_What the task asks_. Scan the entries that follow and work out how many lines contain "button". Give the number and nothing else.

_Data provided_.
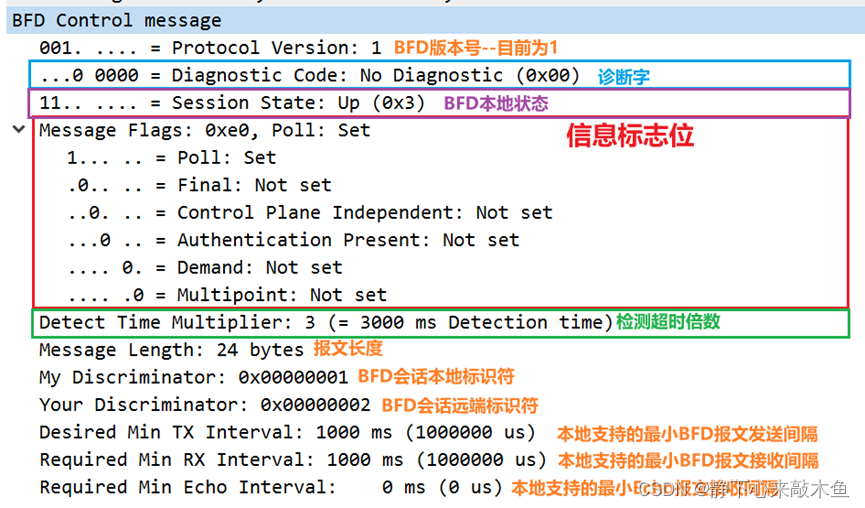Select the BFD Control message header row

[x=117, y=20]
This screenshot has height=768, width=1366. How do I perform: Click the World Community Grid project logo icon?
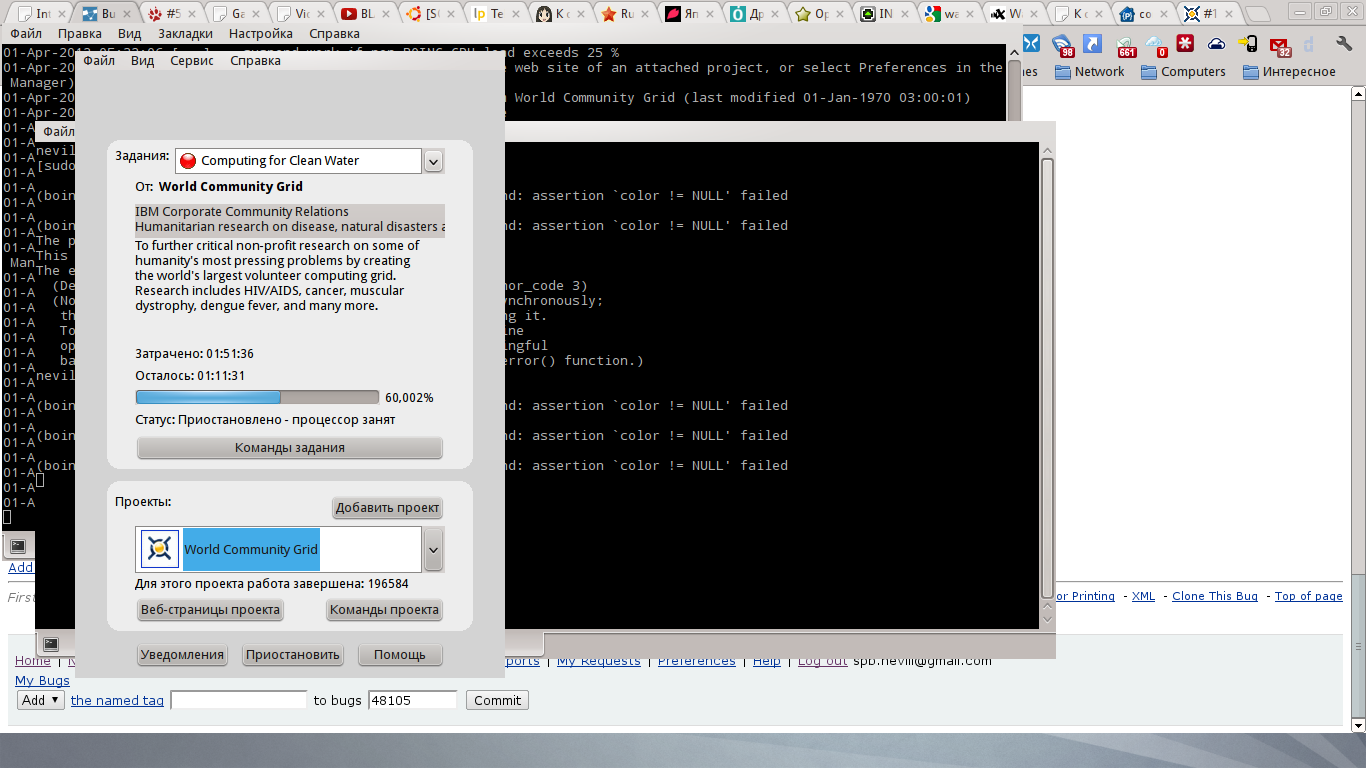coord(160,549)
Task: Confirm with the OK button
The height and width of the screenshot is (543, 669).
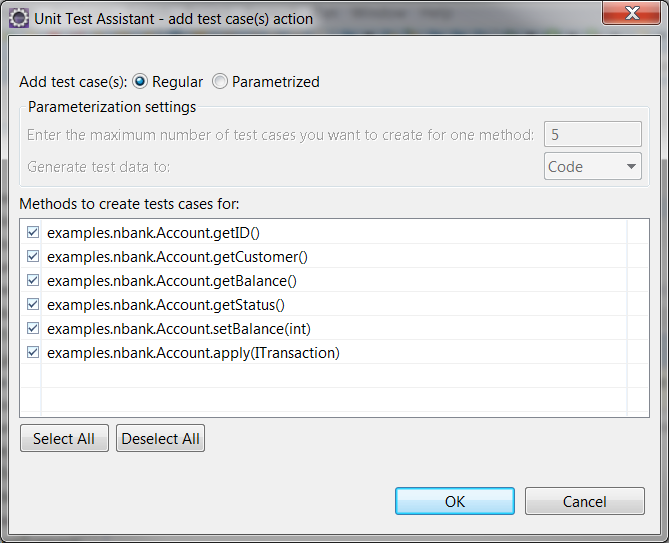Action: coord(455,501)
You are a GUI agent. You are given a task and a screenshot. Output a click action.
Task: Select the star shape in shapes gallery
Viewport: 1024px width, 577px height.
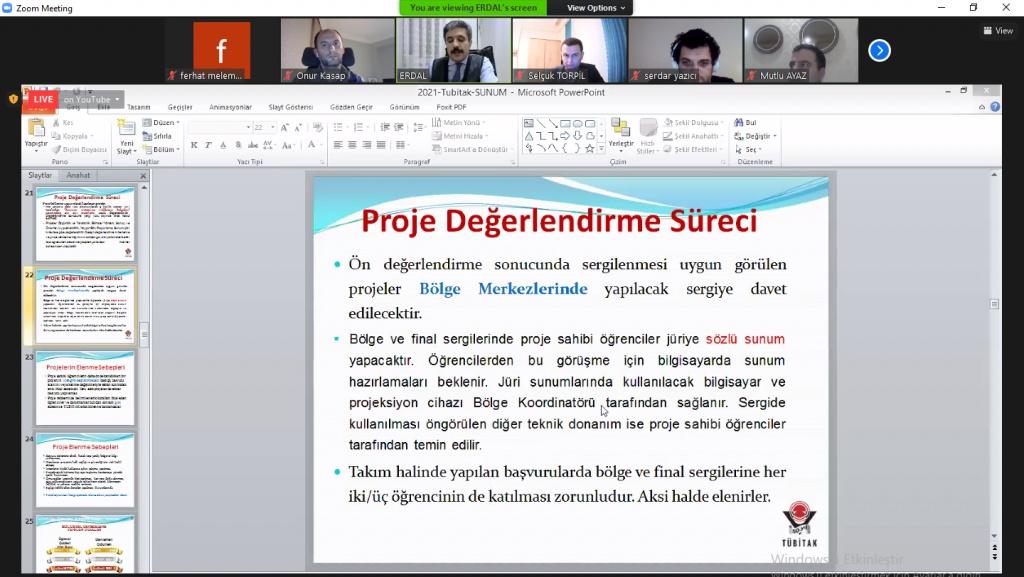click(x=590, y=148)
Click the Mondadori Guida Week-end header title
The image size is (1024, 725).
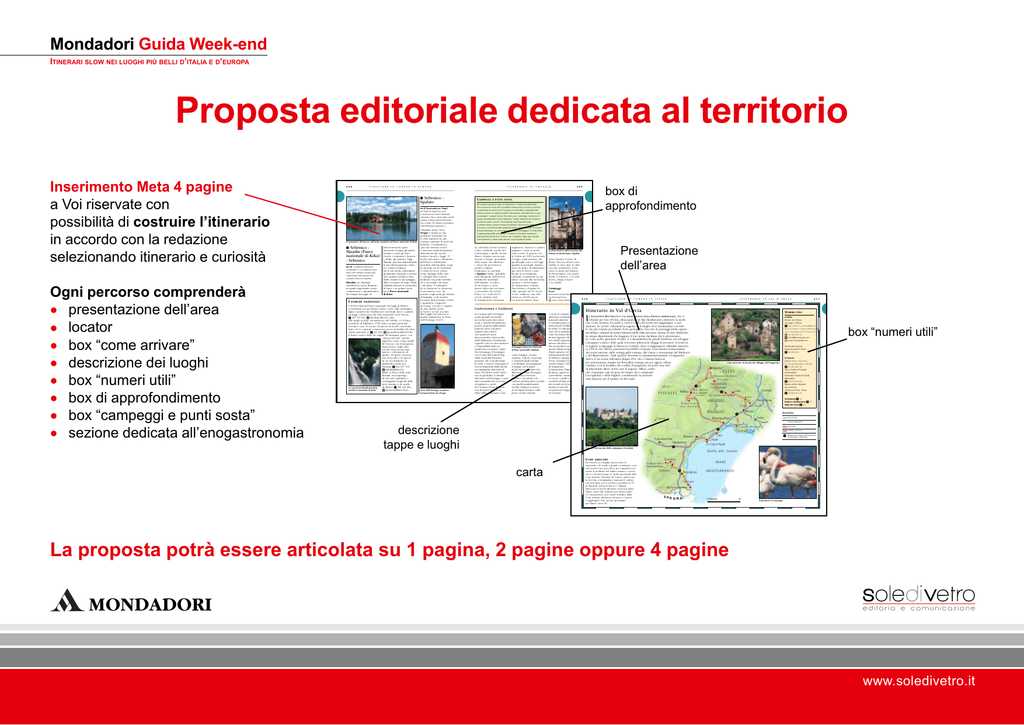pyautogui.click(x=159, y=44)

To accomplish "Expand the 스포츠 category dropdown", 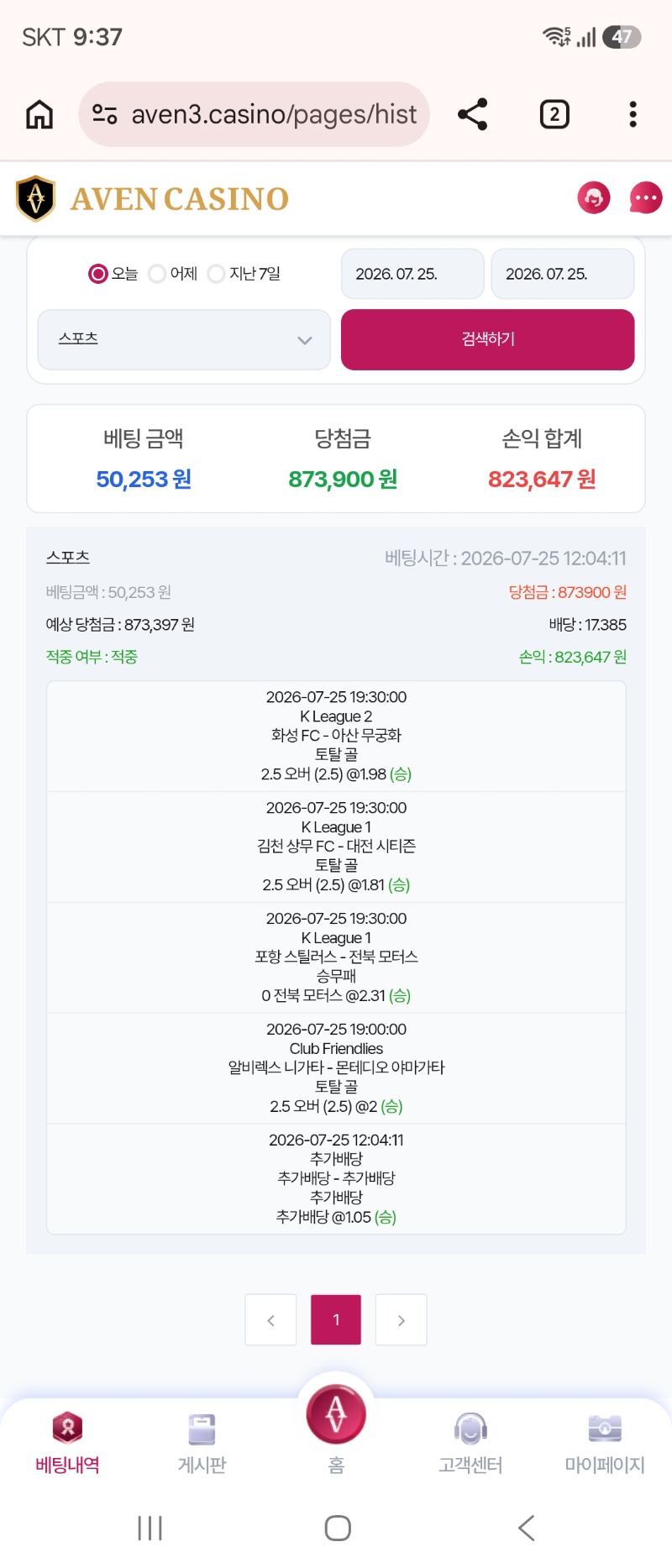I will pos(184,339).
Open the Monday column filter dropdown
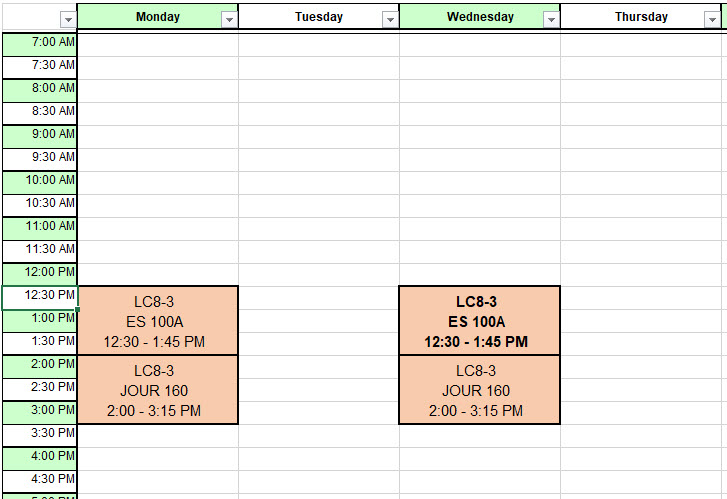727x499 pixels. coord(229,19)
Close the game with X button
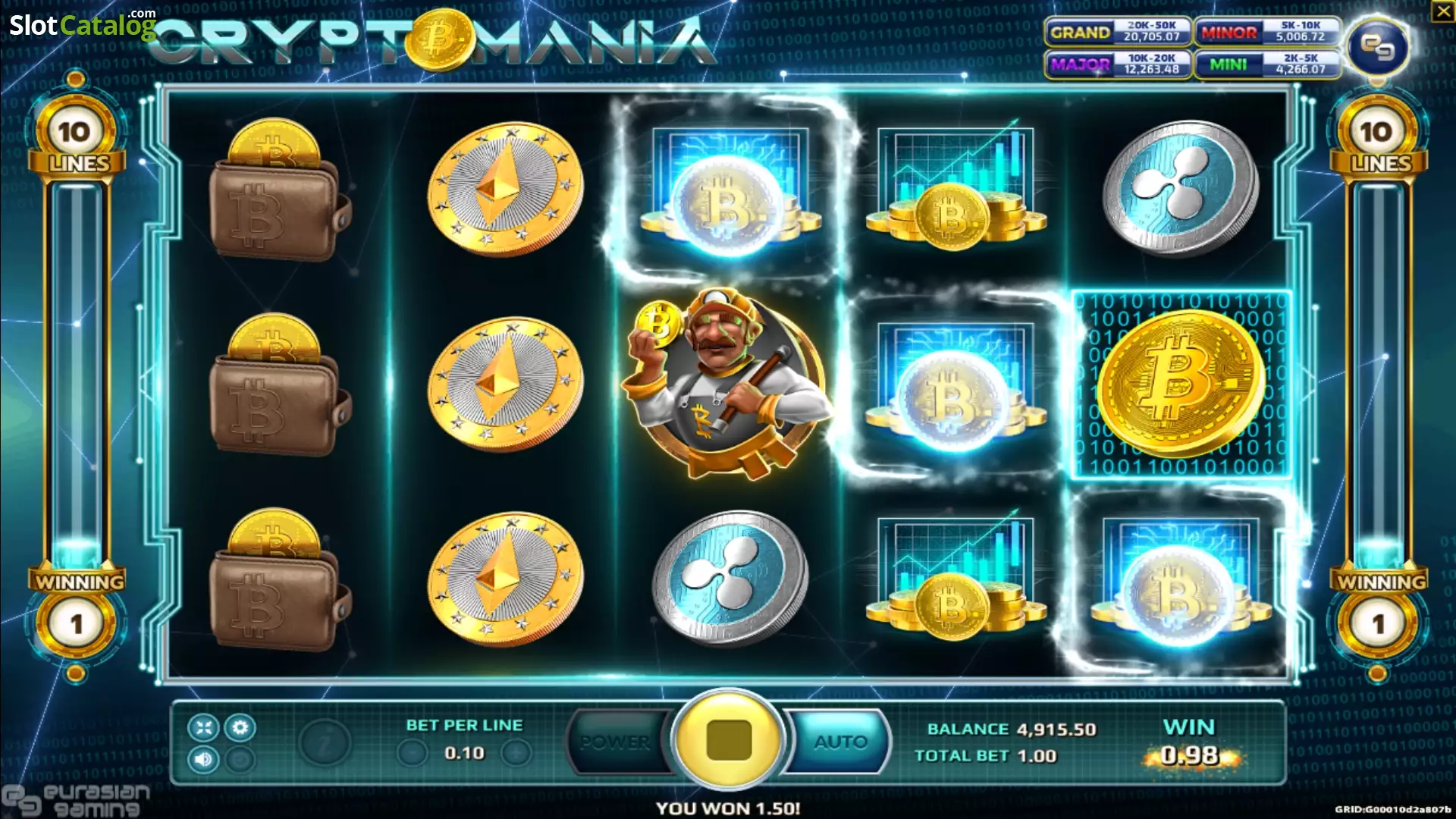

_Solved problem_. 2